EXERCISE DIRECTIONS | Count the lines in the entries below that contain the word "icon", with case counting, and reply with the number alone.

DATASET ENTRIES |
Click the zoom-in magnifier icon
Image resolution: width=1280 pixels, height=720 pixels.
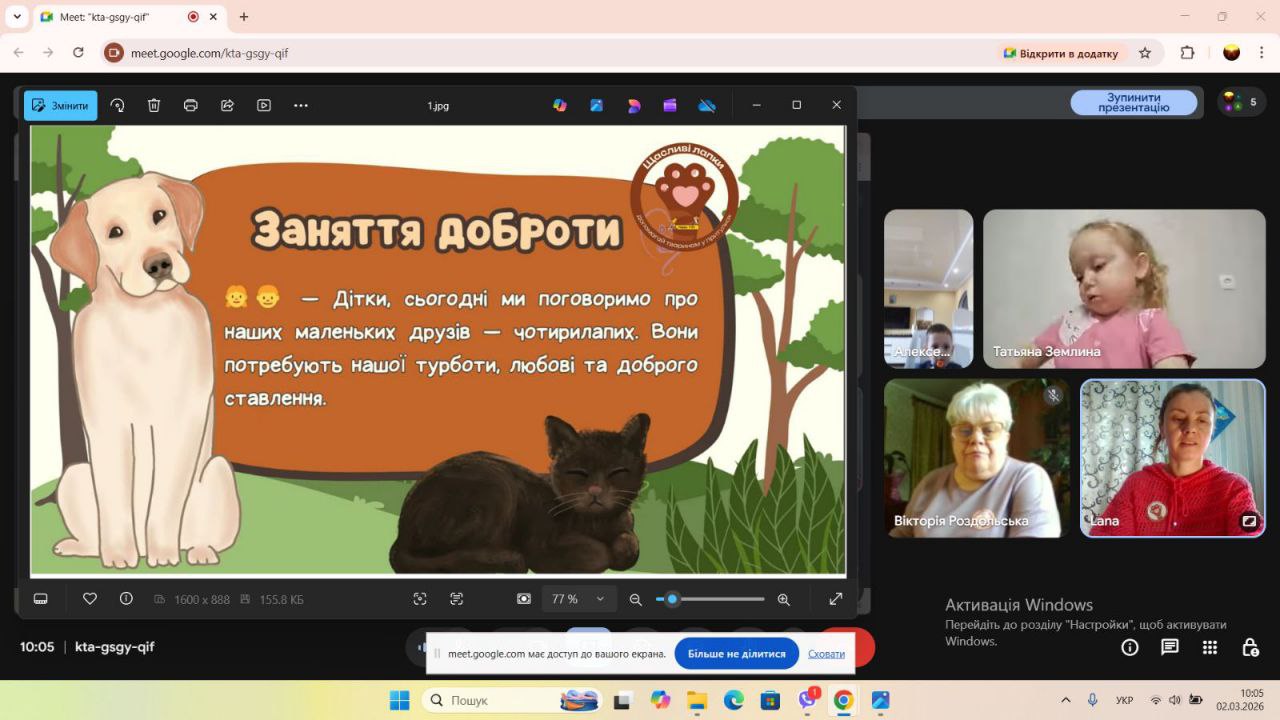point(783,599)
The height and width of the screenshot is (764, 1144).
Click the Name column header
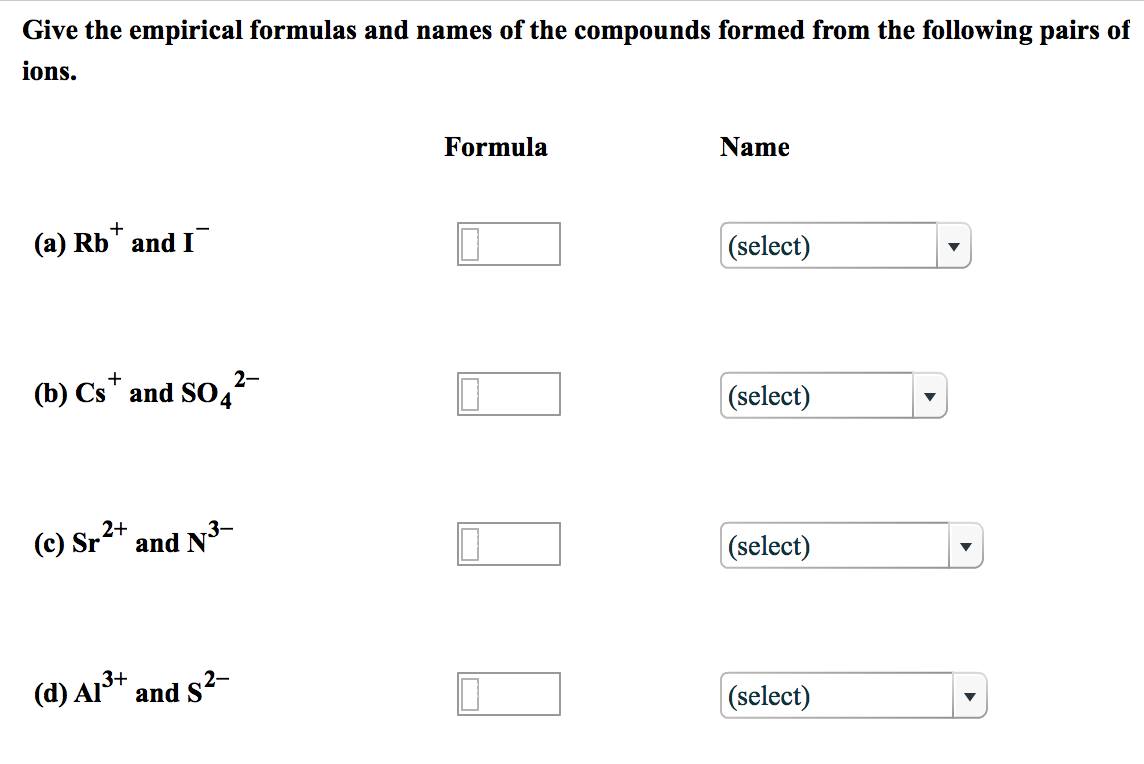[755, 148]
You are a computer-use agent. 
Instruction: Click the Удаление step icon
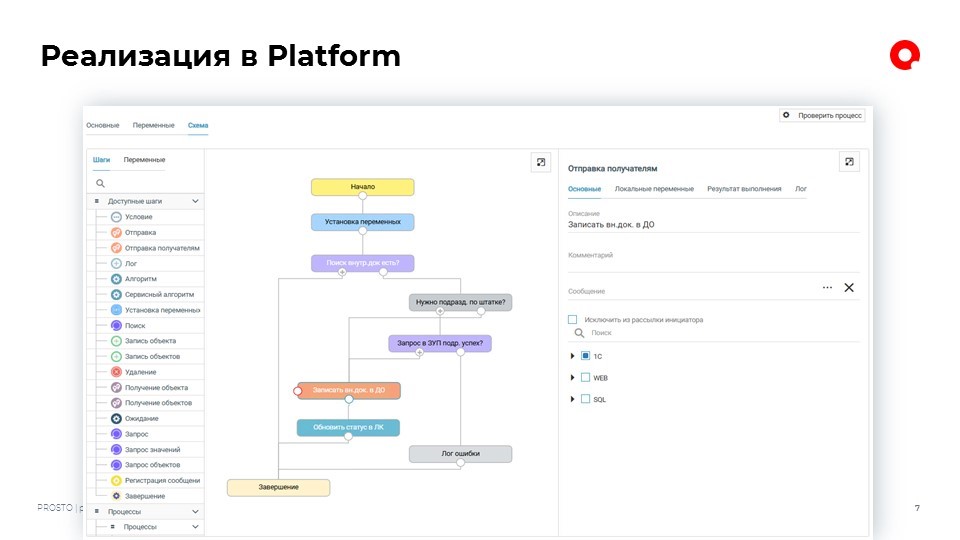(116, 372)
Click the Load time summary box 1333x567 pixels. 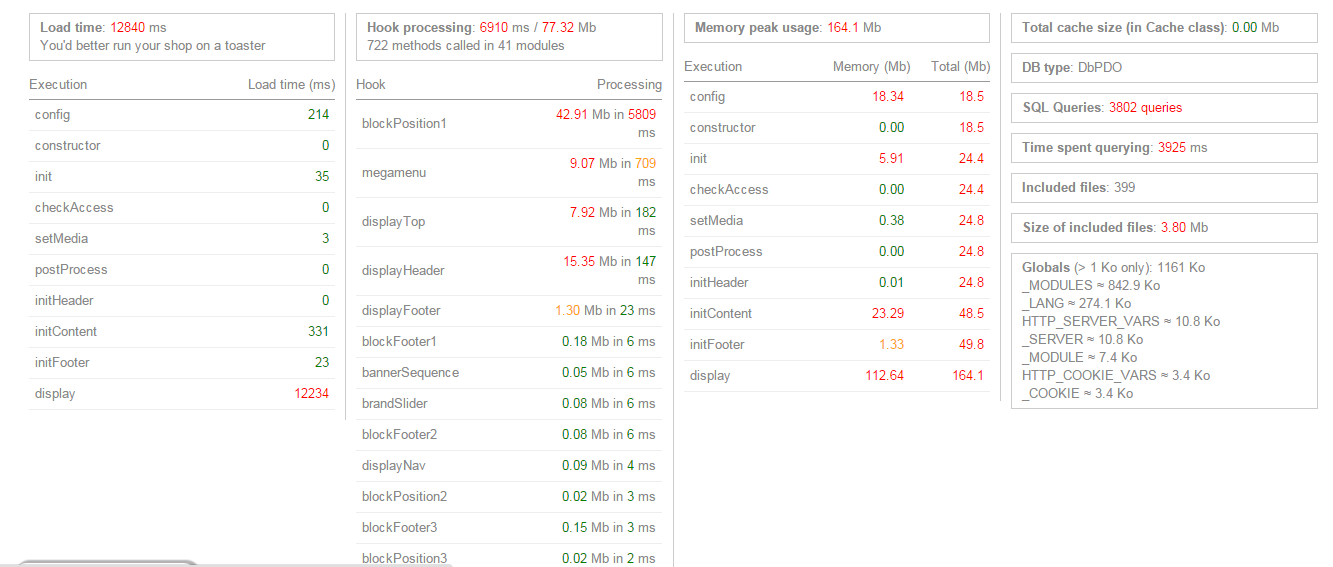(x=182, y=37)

--

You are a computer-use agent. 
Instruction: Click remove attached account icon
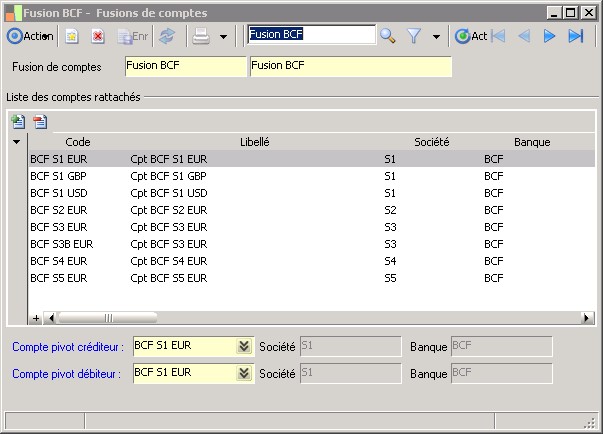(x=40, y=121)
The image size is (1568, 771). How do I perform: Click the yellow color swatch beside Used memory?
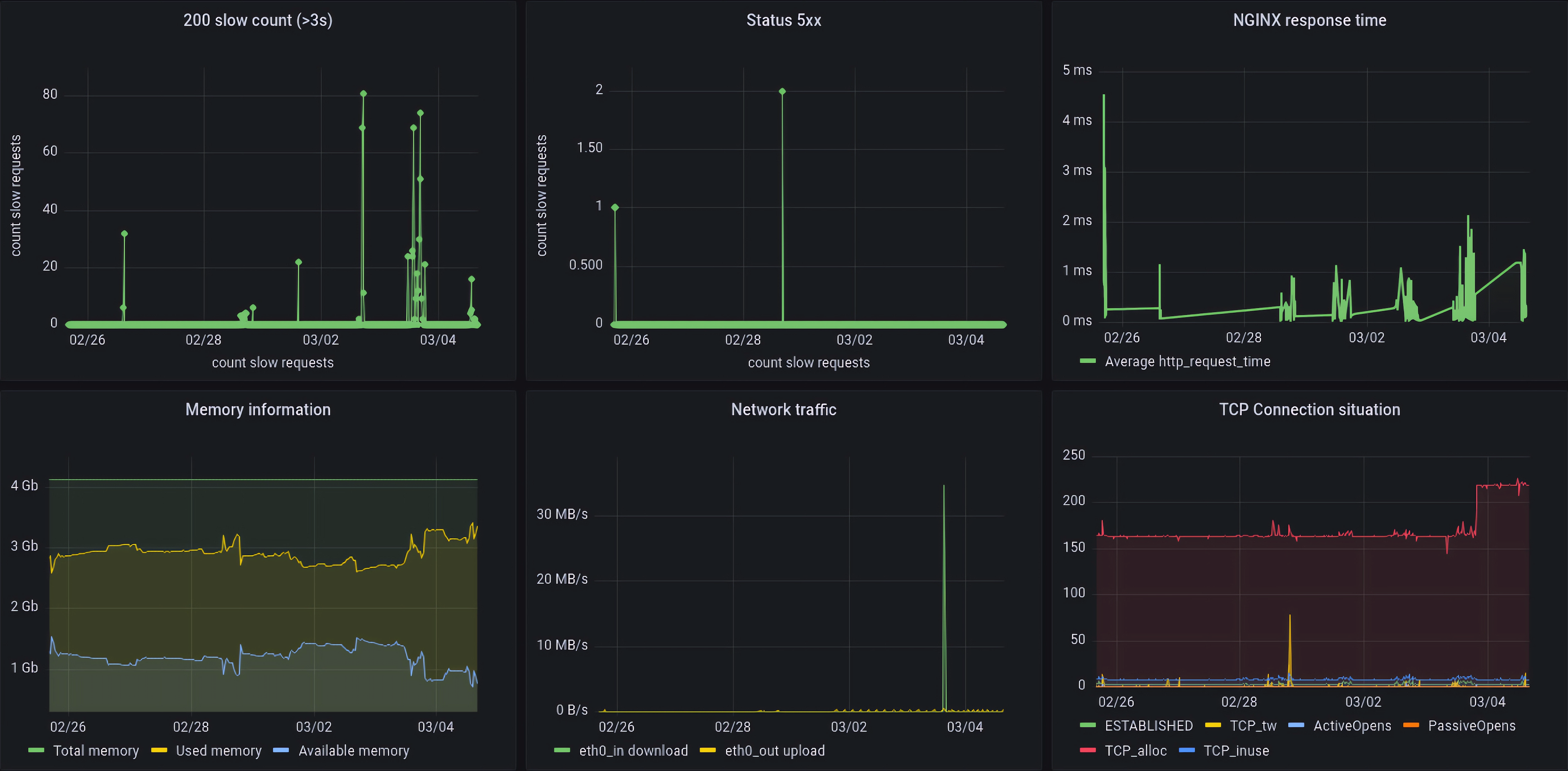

TASK RESPONSE | 3